In his typification of “place blogs” Lindgren extends Miller and Shepherd's genre analysis of blogs. Miller and Shepherd talk about the “ancestral genres” of blogs and a process they call “speciation”:
Because blogs appeared so suddenly and so recently, and because evidence about them and those who use them is so available, we have an unusual opportunity to study the evolution of a genre. In this case we can examine what the evolutionary biologist would call speciation, the development of a new genre, rather than the process of adaptative transformation,.. Jamieson's work on early presidential oratory (1973, 1975) and Miller's study of the Environmental Impact Statement (1984) did examine the creation of new genres, the first as precedent-setting responses to unprecedented situations, the second as a rhetorically unsuccessful but legally mandated response to a situation defined by“or brought into being by” Congress. One important way to study the rhetorical innovation of a new genre, Jamieson argued, is to look for the “chromosomal imprint of ancestral genres” (Jamieson, 1973); for example, the presidential inaugural can be fully understood as a genre only by seeing in it the imprint of the sermon (Jamieson, 1973), and the State of the Union address can be understood only by seeing it as a successor to the King's Speech to Parliament (Jamieson, 1975). These ancestral genres should be considered part of the rhetorical situation to which the rhetor responds, constraining the perception and definition of the situation and its decorum for both the rhetor and the audience.
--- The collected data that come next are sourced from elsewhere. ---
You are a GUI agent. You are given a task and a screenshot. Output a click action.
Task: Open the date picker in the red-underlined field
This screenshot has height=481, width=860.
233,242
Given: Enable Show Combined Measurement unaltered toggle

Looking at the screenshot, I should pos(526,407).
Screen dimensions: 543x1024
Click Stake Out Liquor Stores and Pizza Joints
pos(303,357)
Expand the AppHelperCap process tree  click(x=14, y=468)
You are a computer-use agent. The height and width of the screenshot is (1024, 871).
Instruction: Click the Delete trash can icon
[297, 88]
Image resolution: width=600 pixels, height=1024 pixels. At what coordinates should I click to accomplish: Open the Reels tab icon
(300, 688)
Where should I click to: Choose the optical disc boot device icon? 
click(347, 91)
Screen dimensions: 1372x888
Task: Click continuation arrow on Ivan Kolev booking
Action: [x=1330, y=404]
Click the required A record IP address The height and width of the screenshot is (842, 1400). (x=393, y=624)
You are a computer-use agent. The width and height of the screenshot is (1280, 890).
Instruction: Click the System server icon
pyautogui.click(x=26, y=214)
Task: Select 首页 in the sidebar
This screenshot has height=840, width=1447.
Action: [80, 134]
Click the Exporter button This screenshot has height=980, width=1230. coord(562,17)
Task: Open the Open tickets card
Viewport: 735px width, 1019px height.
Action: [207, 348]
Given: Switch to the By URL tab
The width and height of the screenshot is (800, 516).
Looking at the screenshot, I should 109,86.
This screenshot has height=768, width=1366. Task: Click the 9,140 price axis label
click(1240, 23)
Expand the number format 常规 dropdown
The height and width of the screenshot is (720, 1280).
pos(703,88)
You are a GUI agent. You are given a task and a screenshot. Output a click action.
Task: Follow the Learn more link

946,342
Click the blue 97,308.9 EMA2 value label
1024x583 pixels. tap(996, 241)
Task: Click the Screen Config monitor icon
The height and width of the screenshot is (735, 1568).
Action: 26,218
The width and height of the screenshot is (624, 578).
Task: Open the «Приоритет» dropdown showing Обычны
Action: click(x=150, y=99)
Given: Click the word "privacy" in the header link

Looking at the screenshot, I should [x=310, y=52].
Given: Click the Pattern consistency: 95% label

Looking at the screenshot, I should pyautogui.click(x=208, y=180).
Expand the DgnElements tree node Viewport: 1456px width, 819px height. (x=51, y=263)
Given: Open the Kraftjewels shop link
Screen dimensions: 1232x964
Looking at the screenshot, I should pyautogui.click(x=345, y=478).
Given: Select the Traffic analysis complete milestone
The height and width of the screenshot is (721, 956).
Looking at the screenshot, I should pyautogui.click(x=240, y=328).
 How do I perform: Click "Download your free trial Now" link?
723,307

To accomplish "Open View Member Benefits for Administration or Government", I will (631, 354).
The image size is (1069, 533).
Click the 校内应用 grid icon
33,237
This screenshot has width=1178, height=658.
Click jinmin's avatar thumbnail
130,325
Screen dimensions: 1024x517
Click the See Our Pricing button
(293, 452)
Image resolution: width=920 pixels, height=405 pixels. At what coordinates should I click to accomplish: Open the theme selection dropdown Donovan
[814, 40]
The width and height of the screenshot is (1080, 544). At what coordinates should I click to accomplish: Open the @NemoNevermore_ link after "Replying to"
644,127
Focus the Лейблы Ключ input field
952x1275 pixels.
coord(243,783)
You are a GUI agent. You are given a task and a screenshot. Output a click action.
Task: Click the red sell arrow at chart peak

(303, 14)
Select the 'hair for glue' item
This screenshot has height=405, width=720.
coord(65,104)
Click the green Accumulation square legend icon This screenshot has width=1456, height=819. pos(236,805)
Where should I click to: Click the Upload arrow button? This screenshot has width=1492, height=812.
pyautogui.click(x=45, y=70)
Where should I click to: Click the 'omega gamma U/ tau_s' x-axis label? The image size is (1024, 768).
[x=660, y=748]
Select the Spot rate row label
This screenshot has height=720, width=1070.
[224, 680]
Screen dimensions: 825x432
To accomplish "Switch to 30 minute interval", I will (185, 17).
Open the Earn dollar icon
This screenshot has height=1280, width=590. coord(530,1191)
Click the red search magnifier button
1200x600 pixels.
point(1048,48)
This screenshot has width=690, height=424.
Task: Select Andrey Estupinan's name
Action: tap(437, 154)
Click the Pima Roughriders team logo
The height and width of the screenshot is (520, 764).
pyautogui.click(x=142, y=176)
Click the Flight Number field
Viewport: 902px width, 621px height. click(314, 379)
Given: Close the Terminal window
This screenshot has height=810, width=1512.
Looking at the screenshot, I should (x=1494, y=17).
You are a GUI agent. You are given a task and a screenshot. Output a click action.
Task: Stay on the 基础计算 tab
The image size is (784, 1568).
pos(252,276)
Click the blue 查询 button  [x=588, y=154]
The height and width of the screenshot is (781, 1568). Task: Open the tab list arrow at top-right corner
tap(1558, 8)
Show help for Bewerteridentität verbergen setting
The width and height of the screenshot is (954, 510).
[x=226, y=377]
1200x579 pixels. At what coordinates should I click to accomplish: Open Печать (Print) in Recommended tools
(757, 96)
Lindgren uses Bolter and Grusin's term “remediation” to describe this process. He sumarises Miller and Shepherd's ancestral forms:
- genres of political journalism: pamphlet or broadside, the editorial, and the opinion column.
- personal genres: journal and the diary, along with the newer electronic genres of the home page and the webcam
- genres of collecting and organizing information: clipping service or media monitoring service, commonplace book
He then ads to this list the specific ancestral genres of place blogs:
Personal Essays
When Chris from Bowen Island Journal describes place blogs as “collections of stories of the writer's engagement with a place, including the land and culture of a place,” he points to the influence of the essay tradition....
Travel Writing
Traveling often enables a writer to step outside of her routine and perceive a place with new eyes, to see what appears to be natural or inevitable as something constructed.....
Ethnography and Journalism
If place blogging exhibits ancestral ties to the nature writer's log or the field notebook, it also shares affinities with the notebook of the ethnographer or journalist.
Such a classification is very useful for thinking about many different forms of blogs and provides a useful way of inviting students to do a range of different writing within the blogging environment.